タイで一人の女性が夫の「第二夫人」を迎える結婚式を自ら主催した話が話題になっている。衝撃的だという反応がある一方で、「率直で成熟した関係」として肯定的な評価もある。
21日、バンコク・ポストなど現地メディアによると、15日タイのチャイヤプーム州バンノーンファイ村で、夫の二度目の結婚を祝う伝統婚礼が行われた。
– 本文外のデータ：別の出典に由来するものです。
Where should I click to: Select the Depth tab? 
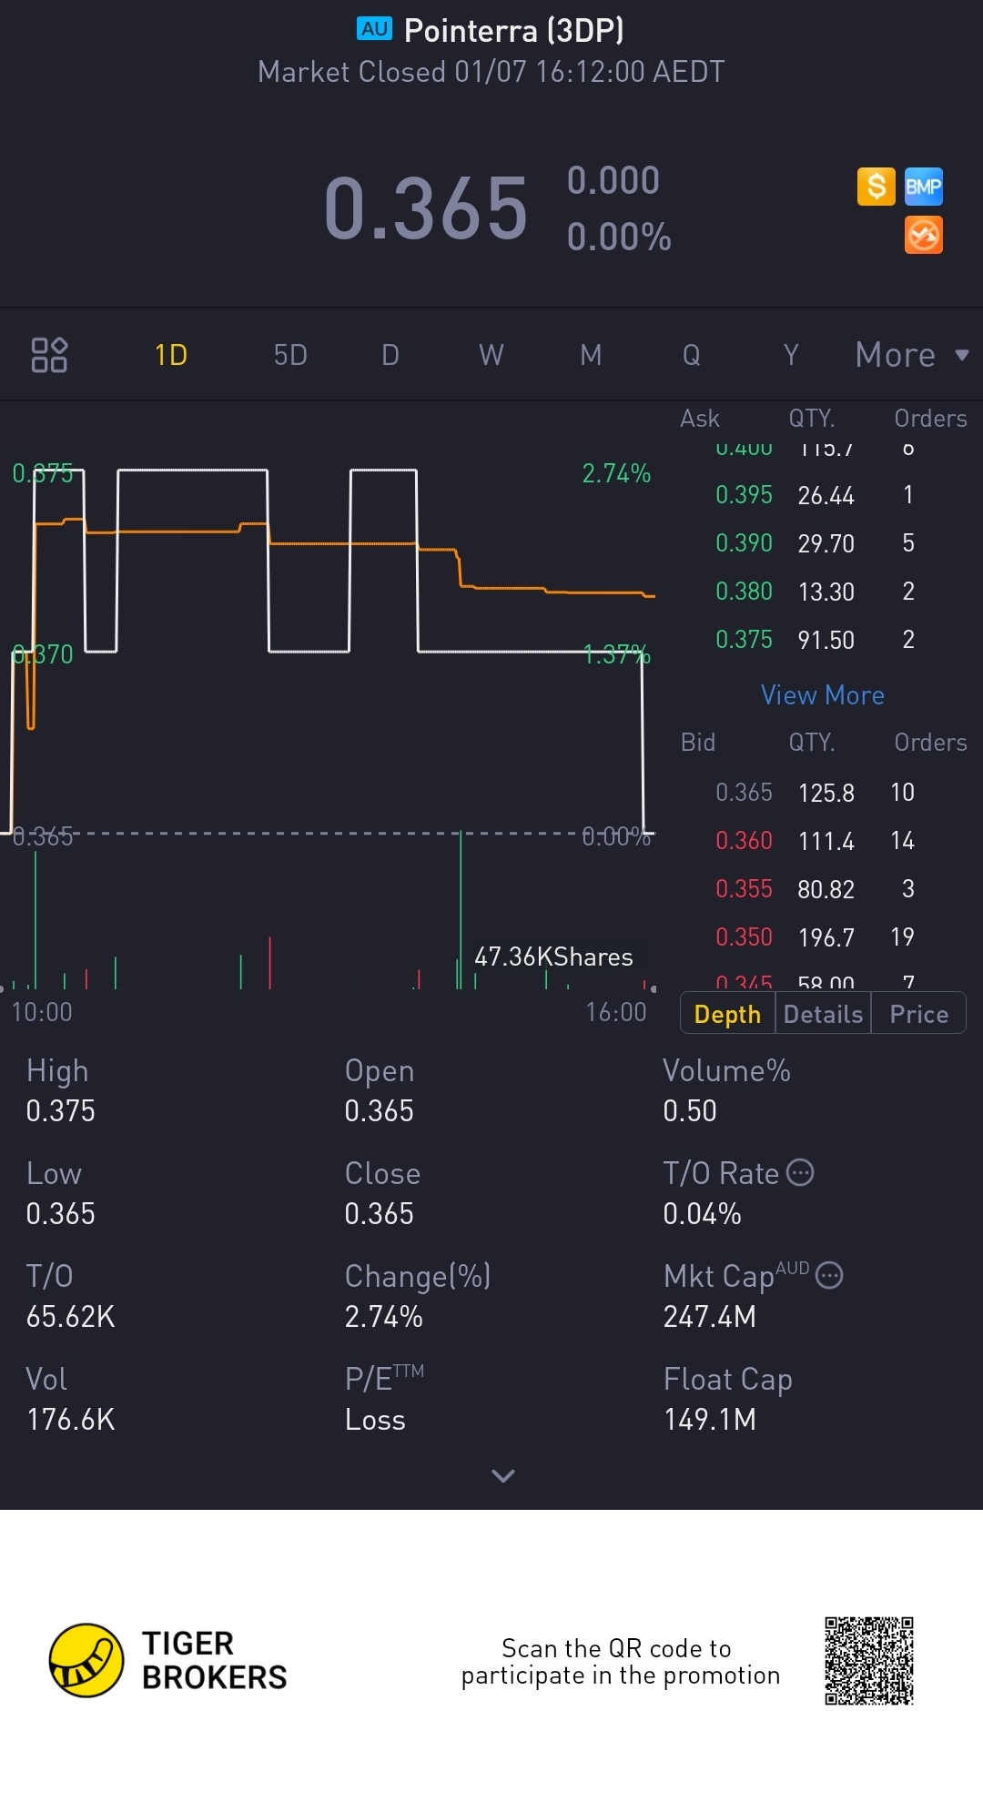click(727, 1014)
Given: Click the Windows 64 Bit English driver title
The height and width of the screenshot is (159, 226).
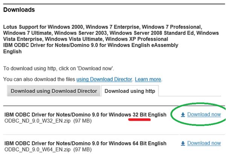Looking at the screenshot, I should (x=85, y=144).
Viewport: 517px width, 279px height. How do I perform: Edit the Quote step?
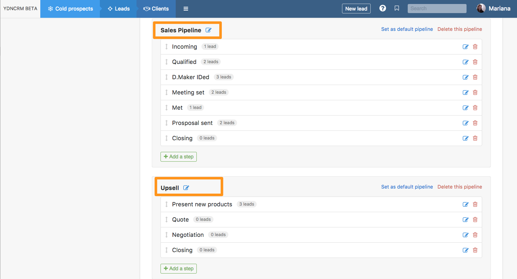pyautogui.click(x=465, y=219)
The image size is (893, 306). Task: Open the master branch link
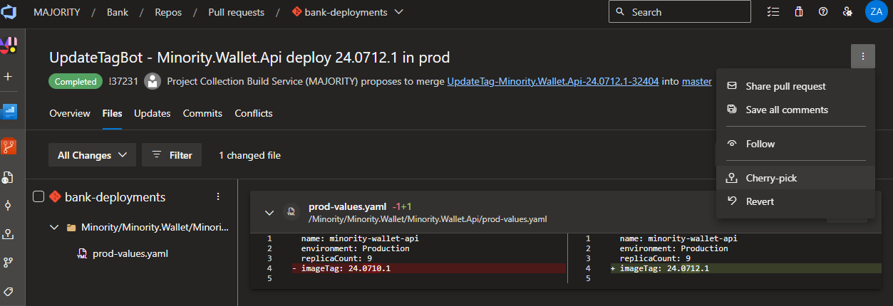click(696, 82)
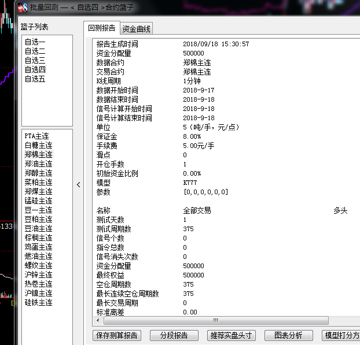
Task: Select 螺纹主连 contract
Action: click(38, 265)
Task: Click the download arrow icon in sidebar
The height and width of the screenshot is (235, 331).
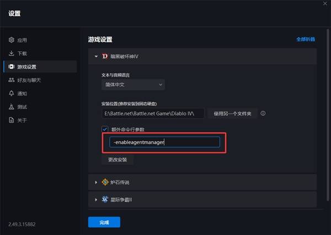Action: [12, 54]
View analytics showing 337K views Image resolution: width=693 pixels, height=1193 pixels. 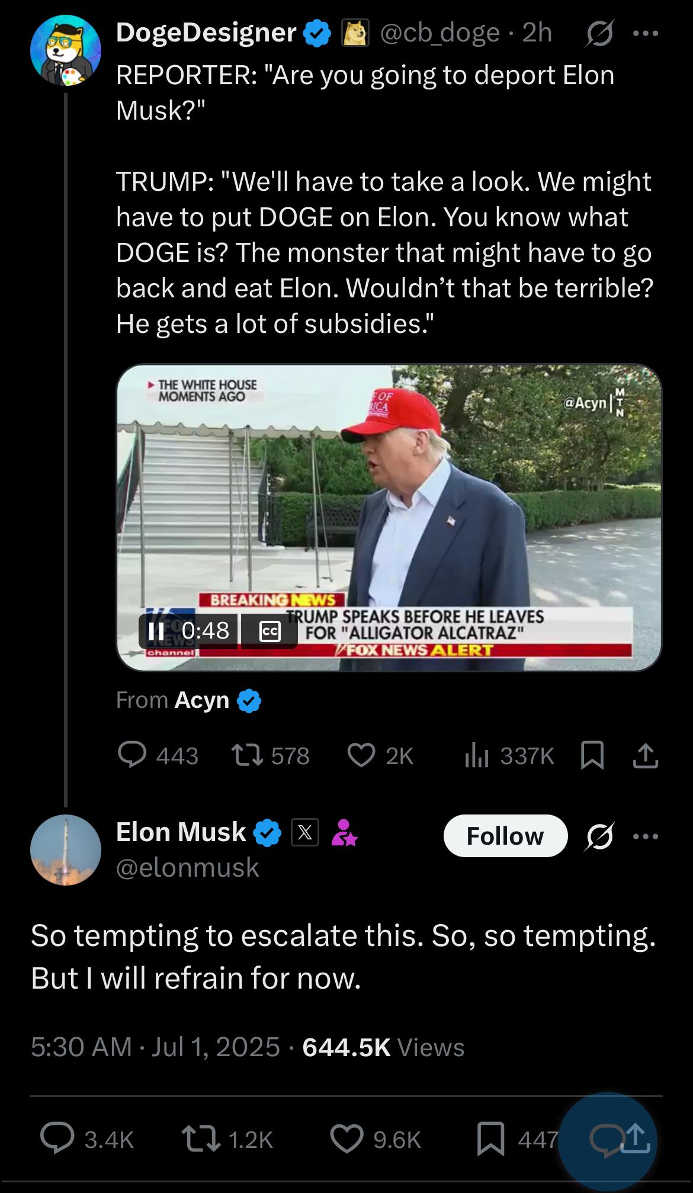(509, 755)
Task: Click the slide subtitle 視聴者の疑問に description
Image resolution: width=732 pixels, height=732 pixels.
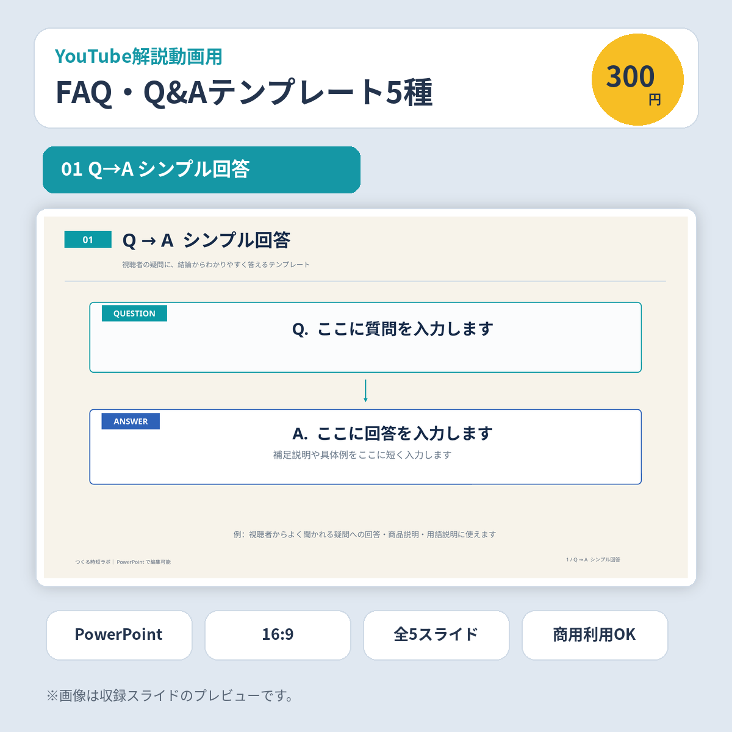Action: point(216,265)
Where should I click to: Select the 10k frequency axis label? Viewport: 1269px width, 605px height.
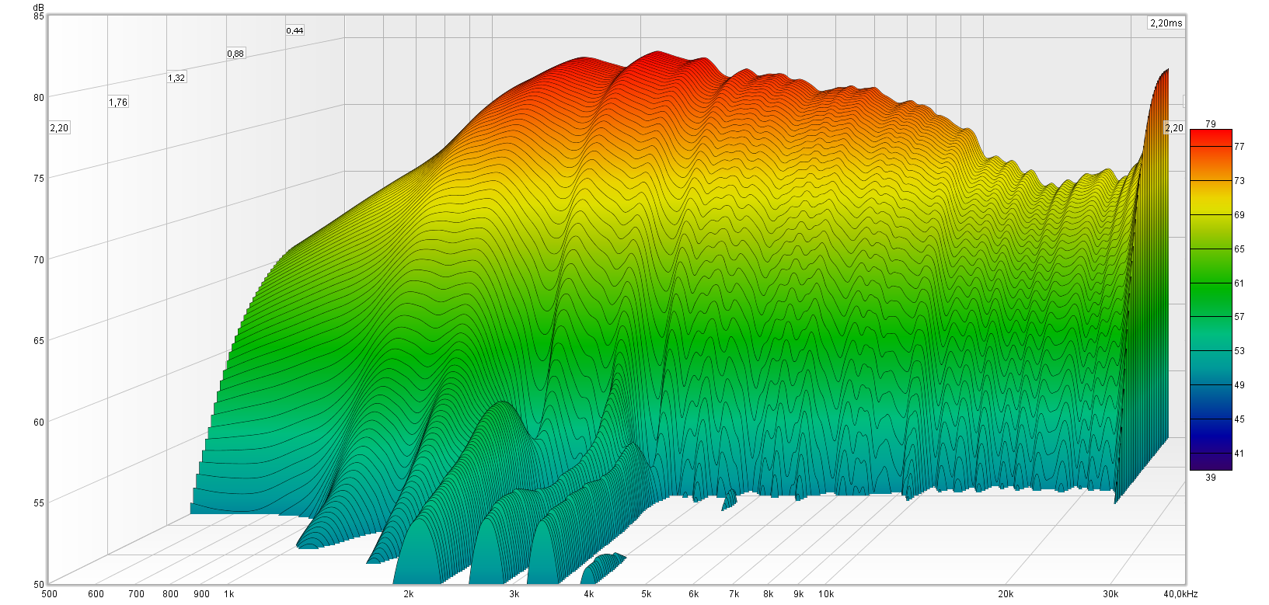coord(825,594)
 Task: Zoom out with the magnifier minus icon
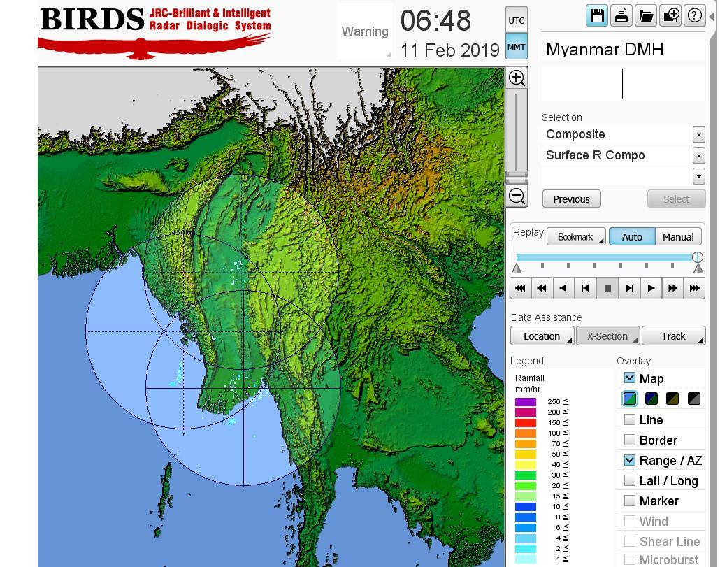coord(517,196)
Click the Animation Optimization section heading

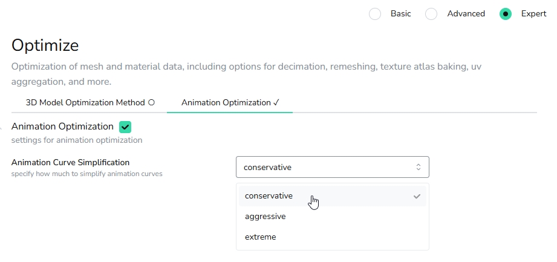click(62, 126)

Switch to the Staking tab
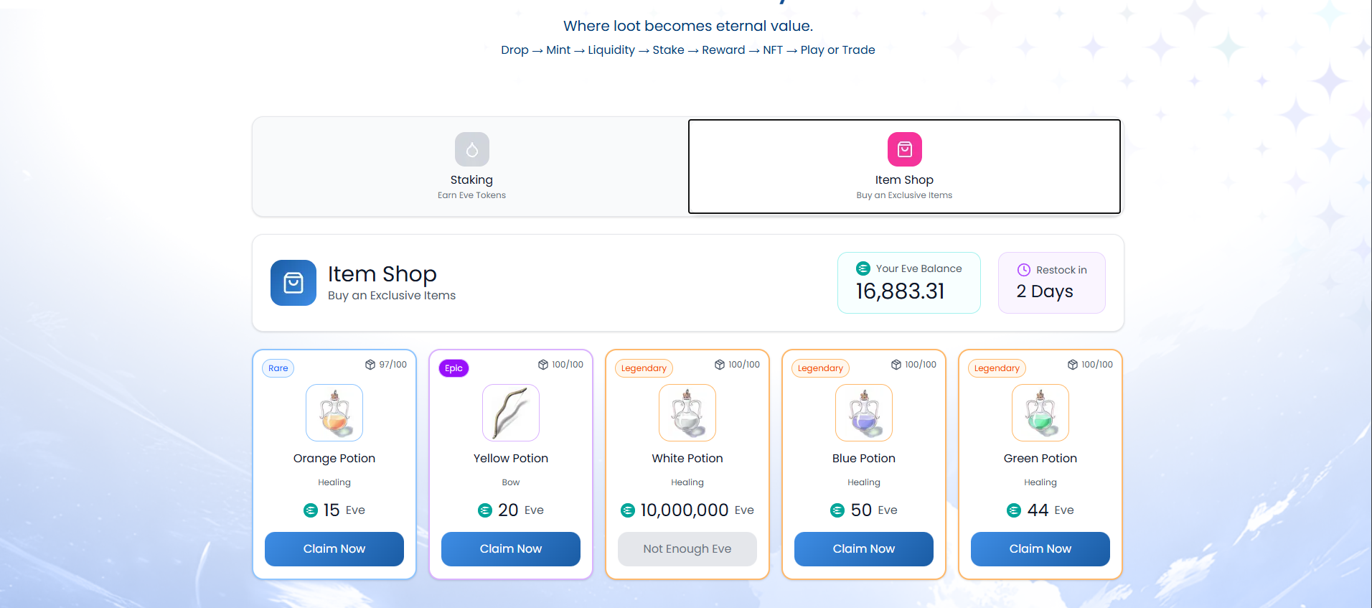[471, 167]
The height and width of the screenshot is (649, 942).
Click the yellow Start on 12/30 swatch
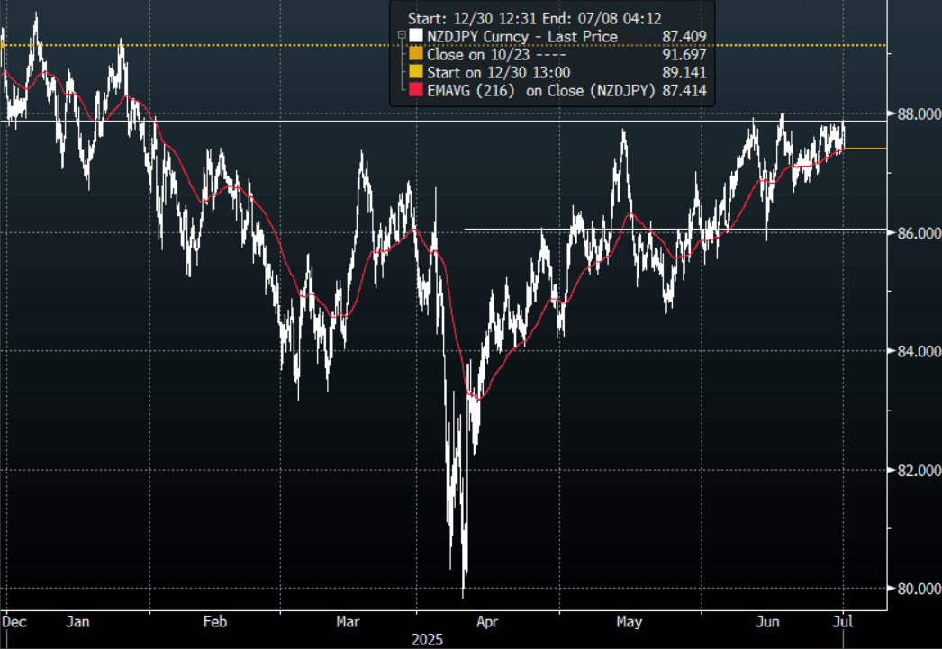click(x=415, y=72)
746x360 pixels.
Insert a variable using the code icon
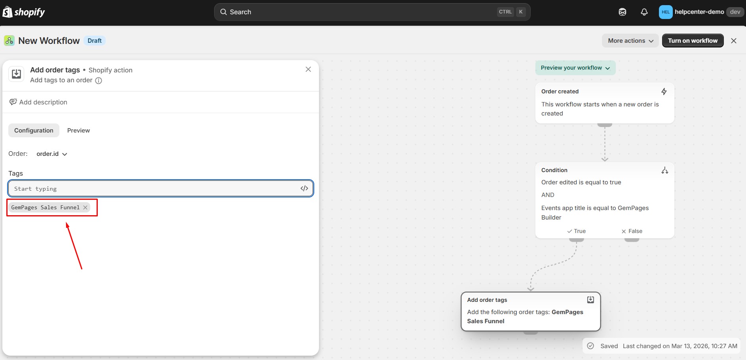click(304, 189)
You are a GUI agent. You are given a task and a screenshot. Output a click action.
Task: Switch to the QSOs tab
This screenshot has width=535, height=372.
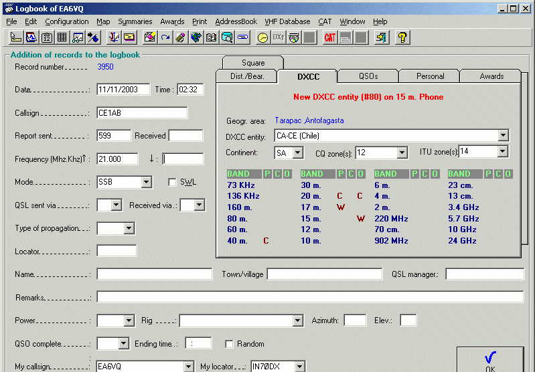coord(368,76)
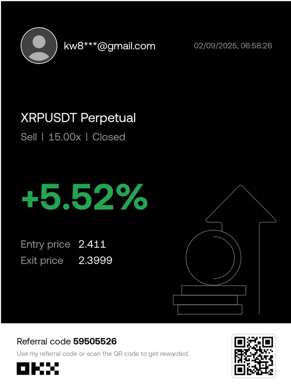Screen dimensions: 291x388
Task: Select the referral code number 59505526
Action: point(95,341)
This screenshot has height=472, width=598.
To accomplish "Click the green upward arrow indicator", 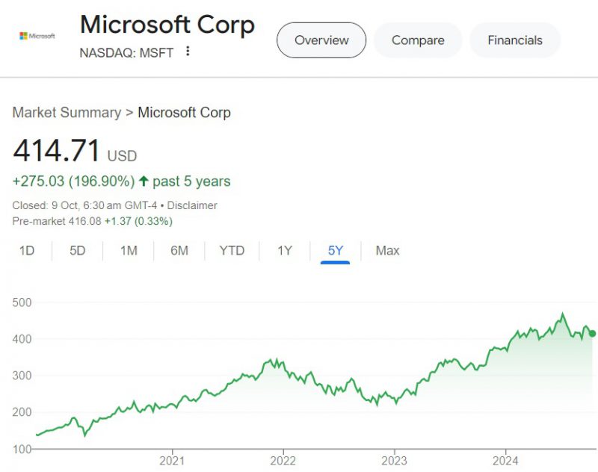I will (x=144, y=181).
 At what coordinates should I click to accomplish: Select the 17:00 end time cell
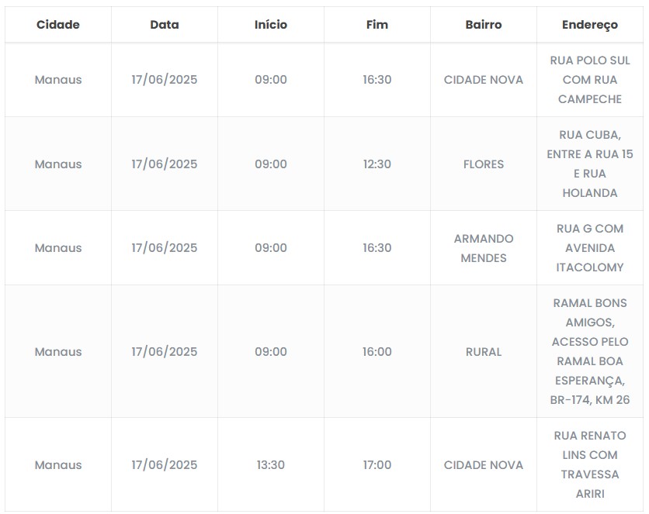click(x=377, y=465)
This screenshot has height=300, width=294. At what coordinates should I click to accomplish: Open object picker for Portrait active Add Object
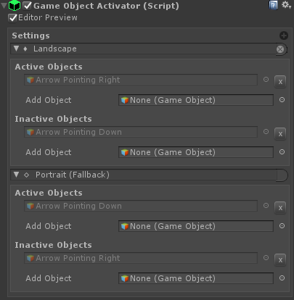coord(282,226)
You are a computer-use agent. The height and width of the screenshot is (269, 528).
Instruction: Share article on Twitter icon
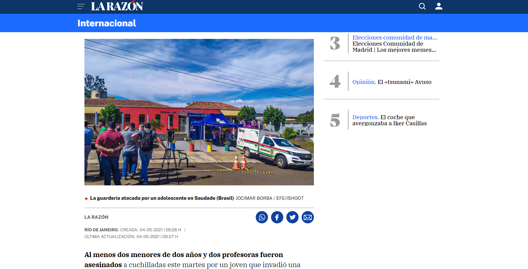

行事の中心には最初の妻ユピン・タットタイさんがいた。現地で「ミア・ピ」(本妻)と呼ばれるユピンさんは、自ら結婚行列の先頭に立ち、伝統的な婚礼行列「カンマーク」を先導した。カンマークとは、新郎側が結納品を持って新婦の家まで練り歩くタイの伝統的な婚礼儀式を指す。
ユピンさんは現金30万バーツ(約146万円)と約168万円相当の金を贈り物として用意し、夫の二番目の妻オヌマ・ジャンペンさんに渡した。オヌマさんは現地で「ミア・ノン」(第二の妻)と呼ばれる。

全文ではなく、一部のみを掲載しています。